Editor: Li Kun 丨CCTV.com

08-19-2015 15:38 BJT

By Zhang Yong, associate researcher with Japan Research Institute of Chinese Academy of Social Sciences, secretary-general of China-Japan Relation Research Center

Japan's former Prime Minister Yukio Hatoyama knelt in front of a memorial stone unexpectedly during his visit to the Seodaemun Prison History Hall in Seoul, South Korea on Aug 12, 2015, offering his apology for cruel atrocities that occurred during Japanese colonial rule. What did Hatoyama's kneeling imply?

Well, it is a sincere reflection based on a correct perspective of history.

Born into a political dynasty, Yukio Hatoyama was the 93rd prime minister of Japan.
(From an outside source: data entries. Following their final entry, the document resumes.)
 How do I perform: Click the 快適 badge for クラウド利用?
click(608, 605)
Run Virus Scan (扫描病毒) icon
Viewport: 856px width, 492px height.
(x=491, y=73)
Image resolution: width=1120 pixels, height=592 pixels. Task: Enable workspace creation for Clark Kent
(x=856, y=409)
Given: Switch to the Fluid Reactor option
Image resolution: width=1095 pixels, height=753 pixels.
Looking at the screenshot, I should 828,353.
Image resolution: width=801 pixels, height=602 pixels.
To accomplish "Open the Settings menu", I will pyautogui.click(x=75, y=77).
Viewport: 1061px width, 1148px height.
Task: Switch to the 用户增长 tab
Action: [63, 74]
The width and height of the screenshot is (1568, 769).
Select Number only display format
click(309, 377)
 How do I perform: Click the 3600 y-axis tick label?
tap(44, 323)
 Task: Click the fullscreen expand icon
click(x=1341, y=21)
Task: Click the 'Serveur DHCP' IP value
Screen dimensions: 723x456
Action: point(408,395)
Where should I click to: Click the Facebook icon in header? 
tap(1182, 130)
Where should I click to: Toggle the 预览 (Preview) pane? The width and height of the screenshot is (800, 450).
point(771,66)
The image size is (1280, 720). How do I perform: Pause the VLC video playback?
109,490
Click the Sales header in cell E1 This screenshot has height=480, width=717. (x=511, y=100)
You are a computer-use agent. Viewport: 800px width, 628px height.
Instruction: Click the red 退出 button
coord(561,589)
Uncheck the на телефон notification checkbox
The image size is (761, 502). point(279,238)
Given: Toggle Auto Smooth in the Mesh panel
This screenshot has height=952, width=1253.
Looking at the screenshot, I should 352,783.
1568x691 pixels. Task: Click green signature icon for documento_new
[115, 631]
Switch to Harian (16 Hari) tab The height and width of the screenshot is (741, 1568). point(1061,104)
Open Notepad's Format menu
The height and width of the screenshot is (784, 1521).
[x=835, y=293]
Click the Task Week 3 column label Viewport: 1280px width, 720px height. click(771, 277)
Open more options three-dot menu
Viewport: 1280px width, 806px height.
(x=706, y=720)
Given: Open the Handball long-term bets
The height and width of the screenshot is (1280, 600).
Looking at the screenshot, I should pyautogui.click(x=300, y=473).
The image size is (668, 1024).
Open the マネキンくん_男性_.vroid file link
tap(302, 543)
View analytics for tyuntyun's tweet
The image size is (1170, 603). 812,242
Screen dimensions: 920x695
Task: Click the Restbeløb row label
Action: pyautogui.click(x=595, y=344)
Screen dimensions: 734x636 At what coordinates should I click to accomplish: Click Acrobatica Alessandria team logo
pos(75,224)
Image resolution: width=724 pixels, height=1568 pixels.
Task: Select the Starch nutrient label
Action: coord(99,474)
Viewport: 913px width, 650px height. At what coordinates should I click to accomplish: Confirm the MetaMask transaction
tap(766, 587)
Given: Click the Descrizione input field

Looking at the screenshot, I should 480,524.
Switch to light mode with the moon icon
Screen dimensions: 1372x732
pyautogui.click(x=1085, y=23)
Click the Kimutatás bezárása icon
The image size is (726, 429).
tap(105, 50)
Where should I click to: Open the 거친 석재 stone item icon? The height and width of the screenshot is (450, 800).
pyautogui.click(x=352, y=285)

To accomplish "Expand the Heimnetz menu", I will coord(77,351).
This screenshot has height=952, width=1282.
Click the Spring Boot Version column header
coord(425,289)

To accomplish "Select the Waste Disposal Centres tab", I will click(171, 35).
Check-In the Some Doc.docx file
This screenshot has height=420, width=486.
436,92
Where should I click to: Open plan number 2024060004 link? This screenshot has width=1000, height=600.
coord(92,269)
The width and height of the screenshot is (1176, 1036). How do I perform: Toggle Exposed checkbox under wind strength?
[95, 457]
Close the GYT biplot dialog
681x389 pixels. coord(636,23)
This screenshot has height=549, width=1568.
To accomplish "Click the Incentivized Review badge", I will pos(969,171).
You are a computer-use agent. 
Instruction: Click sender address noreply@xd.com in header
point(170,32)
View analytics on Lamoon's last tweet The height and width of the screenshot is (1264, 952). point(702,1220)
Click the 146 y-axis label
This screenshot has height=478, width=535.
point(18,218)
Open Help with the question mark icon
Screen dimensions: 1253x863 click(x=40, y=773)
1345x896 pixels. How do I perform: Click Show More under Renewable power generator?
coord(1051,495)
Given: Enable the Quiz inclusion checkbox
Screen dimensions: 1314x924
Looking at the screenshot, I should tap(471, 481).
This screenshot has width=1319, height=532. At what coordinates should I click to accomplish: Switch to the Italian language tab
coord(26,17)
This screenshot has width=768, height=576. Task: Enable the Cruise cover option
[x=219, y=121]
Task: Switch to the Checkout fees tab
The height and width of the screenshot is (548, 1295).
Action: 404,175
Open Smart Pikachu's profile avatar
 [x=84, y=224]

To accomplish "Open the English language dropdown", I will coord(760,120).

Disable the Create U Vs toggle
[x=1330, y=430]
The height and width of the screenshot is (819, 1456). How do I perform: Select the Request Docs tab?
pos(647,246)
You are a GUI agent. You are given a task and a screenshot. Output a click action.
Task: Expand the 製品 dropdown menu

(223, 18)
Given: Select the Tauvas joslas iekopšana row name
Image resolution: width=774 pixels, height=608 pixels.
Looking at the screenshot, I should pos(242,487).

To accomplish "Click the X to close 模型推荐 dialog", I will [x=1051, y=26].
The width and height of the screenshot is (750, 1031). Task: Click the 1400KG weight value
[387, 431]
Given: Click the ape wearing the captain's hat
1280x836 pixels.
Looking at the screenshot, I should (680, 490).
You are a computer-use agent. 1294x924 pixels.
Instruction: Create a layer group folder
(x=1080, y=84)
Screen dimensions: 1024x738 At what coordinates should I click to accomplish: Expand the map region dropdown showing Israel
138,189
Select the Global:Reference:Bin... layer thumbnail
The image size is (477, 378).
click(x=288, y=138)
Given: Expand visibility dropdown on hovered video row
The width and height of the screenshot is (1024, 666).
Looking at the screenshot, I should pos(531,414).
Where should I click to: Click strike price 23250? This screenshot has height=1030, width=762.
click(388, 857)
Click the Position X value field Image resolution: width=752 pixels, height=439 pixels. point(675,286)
Japanese prime ministers are divided into two types: One group holds the wrong historical view, such as Prime Minister Shinzo Abe, while the other holds a correct view of history, such as Yukio Hatoyama who believes Japan should admit its former military aggression and offer an apology from the heart.

Hatoyama visited South Korea before the Abe Statement was announced. He knelt in front of the memorial stone that requires taking accountability, wisdom and courage, which has a positive meaning for relations between Japan and South Korea. The South Korean people and the media felt deeply impressed; claiming that over 50 million South Koreans have become Hatoyama's fans.

Additionally Hatoyama practices "friendly politics."

Hatoyama has abided by two basic principles: One is the correct perspective of history. The other is the "friendly politics" Initiative. Hatoyama thought that friendship should stand as the compass to determine political directions, serving as a standard for policy-making and the spiritual pillars of the times for "self-reliance and coexistence." Hatoyama's "friendly politics" concept stands in sharp contrast to Abe's "exclusiveness" idealism.

In dealing with relations with neighbor countries, Hatoyama has emphasized the mutual respect of diversified values and has sought common interests. He is devoted to establish trust relationships and to promote long-term friendly cooperation.

When Yoshihiko Noda's government decided to "nationalize" the Diaoyu Islands in September 2012, the Sino-Japanese relationship had encountered a dire situation. Similar to kneeling in front of a memorial stone, Hatoyama also visited the Nanjing Massacre Memorial in China and said Japan should be held responsible for its brutality.

The Abe government should learn from Hatoyama

The Abe government should learn from Hatoyama who saved Japan's face with his actions. However, Hatoyama belongs to the "minority" in Japanese political circles, his proposition cannot become mainstream in the near future.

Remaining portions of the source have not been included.